Problem:
Return the records verbatim, from the line containing "This screenshot has height=555, width=932." through the line containing "The image size is (395, 685).", including both of those lines.

Record set:
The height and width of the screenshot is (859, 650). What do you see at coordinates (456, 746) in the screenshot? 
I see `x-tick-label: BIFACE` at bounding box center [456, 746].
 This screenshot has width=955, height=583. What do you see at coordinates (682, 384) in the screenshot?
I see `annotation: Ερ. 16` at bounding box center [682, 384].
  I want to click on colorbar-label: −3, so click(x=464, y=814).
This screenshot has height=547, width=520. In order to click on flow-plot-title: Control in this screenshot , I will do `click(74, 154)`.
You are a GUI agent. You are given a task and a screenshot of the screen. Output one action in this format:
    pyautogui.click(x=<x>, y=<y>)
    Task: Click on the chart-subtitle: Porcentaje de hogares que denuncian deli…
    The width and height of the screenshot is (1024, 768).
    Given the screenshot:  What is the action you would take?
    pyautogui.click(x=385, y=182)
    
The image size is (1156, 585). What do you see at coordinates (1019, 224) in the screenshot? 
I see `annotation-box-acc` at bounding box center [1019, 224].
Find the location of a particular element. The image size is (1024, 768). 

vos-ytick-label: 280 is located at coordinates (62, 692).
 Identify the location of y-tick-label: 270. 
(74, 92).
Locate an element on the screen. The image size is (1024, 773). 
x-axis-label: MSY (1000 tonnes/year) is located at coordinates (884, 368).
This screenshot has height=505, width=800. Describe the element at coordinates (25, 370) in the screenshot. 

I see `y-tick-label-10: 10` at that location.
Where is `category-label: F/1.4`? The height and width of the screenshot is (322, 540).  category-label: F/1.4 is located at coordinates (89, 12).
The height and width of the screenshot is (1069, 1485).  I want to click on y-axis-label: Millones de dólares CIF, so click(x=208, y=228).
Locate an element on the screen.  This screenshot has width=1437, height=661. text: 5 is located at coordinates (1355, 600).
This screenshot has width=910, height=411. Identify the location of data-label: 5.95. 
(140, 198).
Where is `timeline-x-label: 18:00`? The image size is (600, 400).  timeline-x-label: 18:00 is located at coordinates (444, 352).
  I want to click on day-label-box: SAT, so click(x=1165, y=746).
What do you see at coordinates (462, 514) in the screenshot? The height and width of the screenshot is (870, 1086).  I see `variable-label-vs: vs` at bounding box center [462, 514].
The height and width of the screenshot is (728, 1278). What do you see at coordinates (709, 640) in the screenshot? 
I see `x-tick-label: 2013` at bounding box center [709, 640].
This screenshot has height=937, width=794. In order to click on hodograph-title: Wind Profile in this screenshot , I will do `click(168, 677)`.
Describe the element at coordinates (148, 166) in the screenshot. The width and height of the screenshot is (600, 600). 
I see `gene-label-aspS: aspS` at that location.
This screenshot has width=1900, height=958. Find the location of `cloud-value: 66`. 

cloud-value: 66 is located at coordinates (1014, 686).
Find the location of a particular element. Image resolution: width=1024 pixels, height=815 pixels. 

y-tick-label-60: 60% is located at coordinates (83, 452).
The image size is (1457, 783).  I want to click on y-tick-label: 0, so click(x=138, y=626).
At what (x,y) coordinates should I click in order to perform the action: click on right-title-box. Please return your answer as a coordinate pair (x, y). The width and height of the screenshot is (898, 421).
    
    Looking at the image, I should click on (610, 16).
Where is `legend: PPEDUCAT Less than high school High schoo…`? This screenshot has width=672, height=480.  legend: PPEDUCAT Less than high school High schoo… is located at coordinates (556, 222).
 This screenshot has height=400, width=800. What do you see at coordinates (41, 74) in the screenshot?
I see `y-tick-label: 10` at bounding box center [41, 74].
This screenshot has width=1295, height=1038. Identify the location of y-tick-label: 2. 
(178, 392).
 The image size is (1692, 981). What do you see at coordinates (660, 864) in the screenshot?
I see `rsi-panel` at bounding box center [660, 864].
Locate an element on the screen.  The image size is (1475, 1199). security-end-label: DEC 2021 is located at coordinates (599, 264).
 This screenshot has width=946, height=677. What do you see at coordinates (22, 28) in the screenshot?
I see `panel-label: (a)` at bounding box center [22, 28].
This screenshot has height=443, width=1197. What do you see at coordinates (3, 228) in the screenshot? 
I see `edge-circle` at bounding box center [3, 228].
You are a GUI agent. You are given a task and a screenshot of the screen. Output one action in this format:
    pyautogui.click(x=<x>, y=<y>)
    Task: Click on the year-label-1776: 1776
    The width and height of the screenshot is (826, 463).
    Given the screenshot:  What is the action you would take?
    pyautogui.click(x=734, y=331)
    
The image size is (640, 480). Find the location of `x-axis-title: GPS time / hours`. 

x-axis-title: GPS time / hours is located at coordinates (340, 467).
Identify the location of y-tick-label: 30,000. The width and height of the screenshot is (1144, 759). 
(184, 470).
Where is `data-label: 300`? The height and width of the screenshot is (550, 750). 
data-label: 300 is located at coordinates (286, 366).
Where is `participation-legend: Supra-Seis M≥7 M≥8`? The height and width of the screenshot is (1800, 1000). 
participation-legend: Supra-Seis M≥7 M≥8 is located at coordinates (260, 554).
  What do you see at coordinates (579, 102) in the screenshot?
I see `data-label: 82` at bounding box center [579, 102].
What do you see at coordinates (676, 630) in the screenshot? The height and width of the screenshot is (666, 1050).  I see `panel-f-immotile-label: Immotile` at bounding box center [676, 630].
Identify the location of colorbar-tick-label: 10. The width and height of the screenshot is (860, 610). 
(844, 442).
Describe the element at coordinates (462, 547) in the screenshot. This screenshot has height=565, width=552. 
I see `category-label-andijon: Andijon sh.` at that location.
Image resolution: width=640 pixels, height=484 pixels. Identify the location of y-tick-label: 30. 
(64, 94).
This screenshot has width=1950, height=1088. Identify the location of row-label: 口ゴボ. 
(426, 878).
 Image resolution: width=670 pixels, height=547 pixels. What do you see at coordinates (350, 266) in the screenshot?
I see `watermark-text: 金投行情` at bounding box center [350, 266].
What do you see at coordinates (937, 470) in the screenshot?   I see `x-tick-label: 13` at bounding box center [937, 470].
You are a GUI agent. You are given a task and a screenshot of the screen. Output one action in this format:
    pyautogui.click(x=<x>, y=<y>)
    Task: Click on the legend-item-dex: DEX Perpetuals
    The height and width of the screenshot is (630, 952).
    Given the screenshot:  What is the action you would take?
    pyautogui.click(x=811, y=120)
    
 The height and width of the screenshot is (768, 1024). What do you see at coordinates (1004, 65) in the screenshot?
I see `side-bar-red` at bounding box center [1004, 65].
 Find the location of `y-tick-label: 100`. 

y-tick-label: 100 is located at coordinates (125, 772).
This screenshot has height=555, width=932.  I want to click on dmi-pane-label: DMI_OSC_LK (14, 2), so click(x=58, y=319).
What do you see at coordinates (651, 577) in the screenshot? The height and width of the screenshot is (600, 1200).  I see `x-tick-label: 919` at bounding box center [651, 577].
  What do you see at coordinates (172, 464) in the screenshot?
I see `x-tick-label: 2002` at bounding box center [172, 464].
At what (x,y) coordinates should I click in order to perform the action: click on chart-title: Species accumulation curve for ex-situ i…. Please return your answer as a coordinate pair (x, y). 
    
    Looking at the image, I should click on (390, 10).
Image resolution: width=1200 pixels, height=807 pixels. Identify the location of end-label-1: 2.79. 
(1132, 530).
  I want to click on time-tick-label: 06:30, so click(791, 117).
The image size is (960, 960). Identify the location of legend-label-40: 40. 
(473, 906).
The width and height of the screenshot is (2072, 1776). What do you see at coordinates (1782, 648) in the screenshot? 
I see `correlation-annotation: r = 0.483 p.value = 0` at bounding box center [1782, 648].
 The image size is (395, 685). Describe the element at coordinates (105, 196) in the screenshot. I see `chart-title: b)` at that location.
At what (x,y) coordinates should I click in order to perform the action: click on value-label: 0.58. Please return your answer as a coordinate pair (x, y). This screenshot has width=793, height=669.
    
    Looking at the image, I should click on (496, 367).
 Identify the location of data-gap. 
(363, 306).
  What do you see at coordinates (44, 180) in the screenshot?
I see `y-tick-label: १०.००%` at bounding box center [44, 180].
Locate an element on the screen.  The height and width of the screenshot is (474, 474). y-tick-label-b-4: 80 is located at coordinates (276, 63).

Answer box:
This screenshot has height=555, width=932.  I want to click on dmi-pane-label: DMI_OSC_LK (14, 2), so click(x=58, y=319).
What do you see at coordinates (651, 577) in the screenshot? The height and width of the screenshot is (600, 1200).  I see `x-tick-label: 919` at bounding box center [651, 577].
  What do you see at coordinates (172, 464) in the screenshot?
I see `x-tick-label: 2002` at bounding box center [172, 464].
At what (x,y) coordinates should I click in order to perform the action: click on chart-title: Species accumulation curve for ex-situ i…. Please return your answer as a coordinate pair (x, y). 
    
    Looking at the image, I should click on (390, 10).
Image resolution: width=1200 pixels, height=807 pixels. Identify the location of end-label-1: 2.79. 
(1132, 530).
  I want to click on time-tick-label: 06:30, so click(791, 117).
The image size is (960, 960). Identify the location of legend-label-40: 40. 
(473, 906).
The width and height of the screenshot is (2072, 1776). What do you see at coordinates (1782, 648) in the screenshot? 
I see `correlation-annotation: r = 0.483 p.value = 0` at bounding box center [1782, 648].
 The image size is (395, 685). Describe the element at coordinates (105, 196) in the screenshot. I see `chart-title: b)` at that location.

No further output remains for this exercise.